Work through the records that follow and return each line containing the word "will".

———

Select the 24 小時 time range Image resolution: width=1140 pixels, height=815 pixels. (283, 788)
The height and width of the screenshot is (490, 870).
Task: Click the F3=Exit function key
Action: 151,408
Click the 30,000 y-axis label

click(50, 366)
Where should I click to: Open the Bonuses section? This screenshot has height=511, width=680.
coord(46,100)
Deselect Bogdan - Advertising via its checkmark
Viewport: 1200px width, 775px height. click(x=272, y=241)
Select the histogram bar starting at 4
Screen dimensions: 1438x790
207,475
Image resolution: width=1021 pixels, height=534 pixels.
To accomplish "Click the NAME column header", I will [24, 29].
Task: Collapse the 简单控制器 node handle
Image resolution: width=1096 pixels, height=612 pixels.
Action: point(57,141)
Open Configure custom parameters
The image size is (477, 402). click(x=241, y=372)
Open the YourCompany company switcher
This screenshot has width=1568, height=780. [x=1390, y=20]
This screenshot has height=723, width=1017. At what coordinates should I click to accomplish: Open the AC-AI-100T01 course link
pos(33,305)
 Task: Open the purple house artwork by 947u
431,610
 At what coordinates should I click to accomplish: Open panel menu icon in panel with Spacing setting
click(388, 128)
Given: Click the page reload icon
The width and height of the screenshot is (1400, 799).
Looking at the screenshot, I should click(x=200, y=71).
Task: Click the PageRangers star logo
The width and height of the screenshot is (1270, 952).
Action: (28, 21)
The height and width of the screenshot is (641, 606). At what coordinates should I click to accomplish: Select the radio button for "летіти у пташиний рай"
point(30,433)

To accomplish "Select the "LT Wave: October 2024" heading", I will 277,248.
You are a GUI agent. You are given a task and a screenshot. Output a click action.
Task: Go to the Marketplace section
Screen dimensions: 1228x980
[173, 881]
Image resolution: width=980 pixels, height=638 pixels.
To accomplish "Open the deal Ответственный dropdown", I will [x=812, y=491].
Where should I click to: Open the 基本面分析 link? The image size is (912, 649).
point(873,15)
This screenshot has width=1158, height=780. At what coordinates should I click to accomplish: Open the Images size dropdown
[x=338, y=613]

———

[ANSWER TO THE EXERCISE]
To accomplish "Click the NAME column header", I will [24, 29].
To accomplish "Select the "LT Wave: October 2024" heading", I will 277,248.
To accomplish "Open the deal Ответственный dropdown", I will [x=812, y=491].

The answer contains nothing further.